Collected data entries
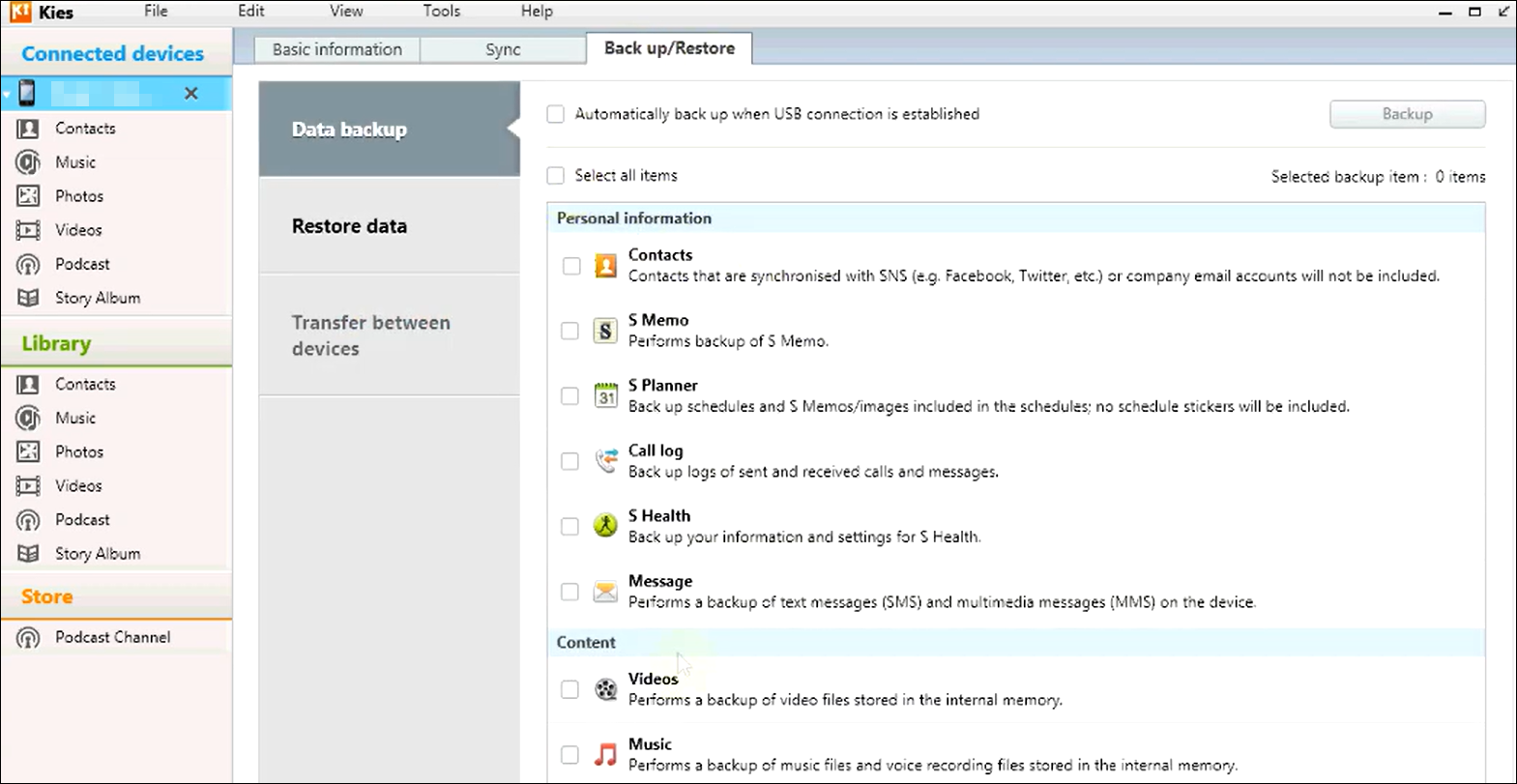Viewport: 1517px width, 784px height.
Task: Check the Select all items checkbox
Action: tap(556, 176)
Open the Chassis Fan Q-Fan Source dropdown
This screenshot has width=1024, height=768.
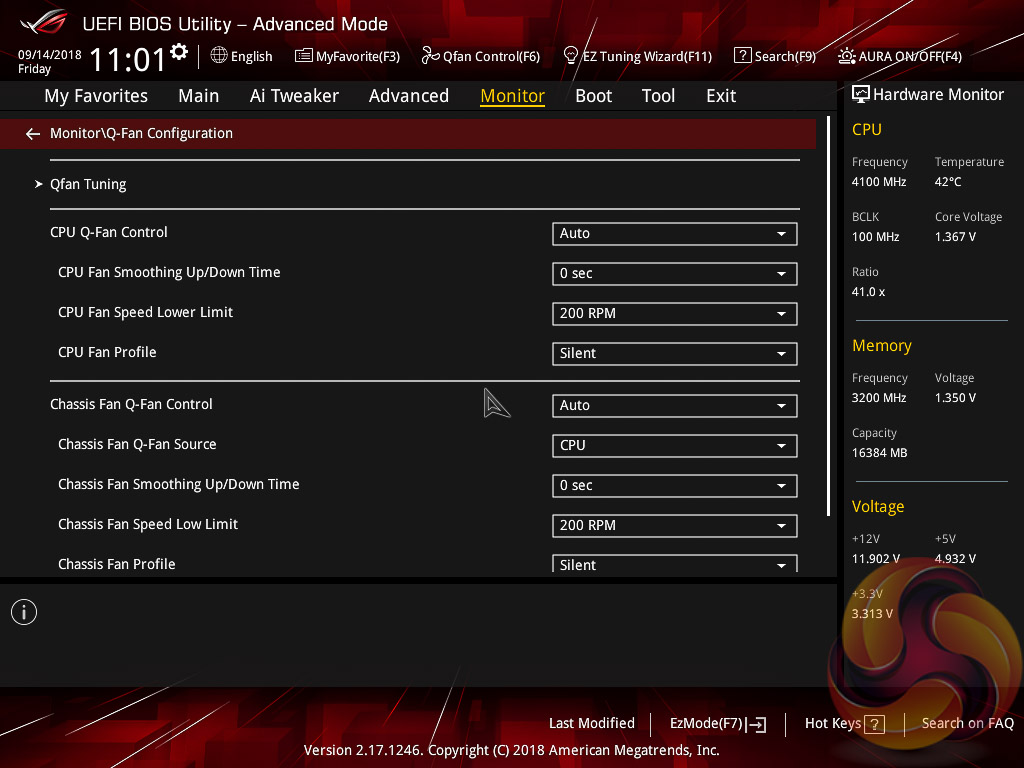(674, 446)
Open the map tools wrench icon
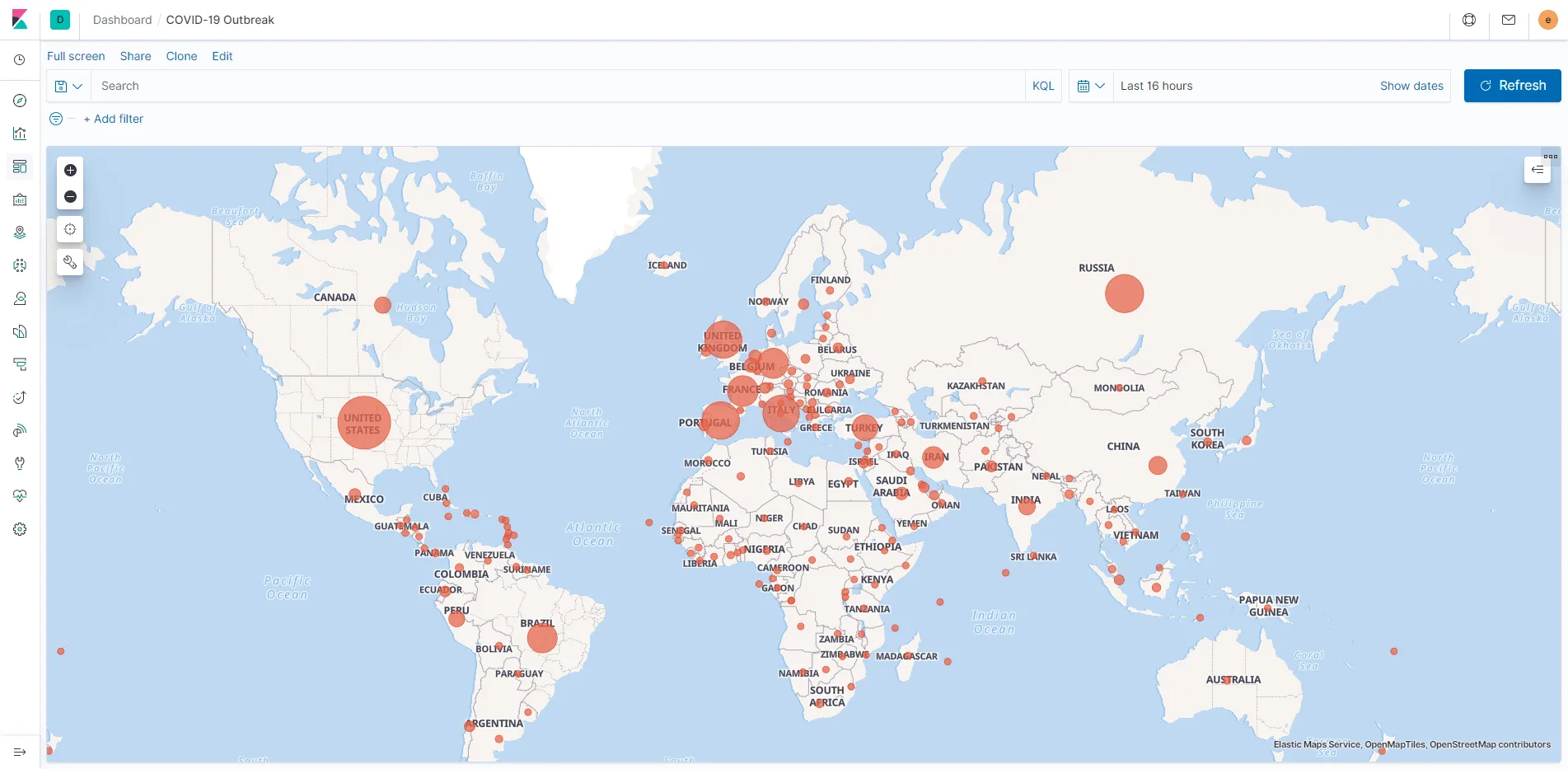1568x769 pixels. [x=70, y=263]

#### EXERCISE REQUIREMENTS:
Print only the lines from the line that contains "This screenshot has width=1024, height=768." to the final line of the data, inclusive. Pictures stay out.

#### ANSWER:
This screenshot has width=1024, height=768.
(674, 446)
Open the map tools wrench icon
1568x769 pixels. [x=70, y=263]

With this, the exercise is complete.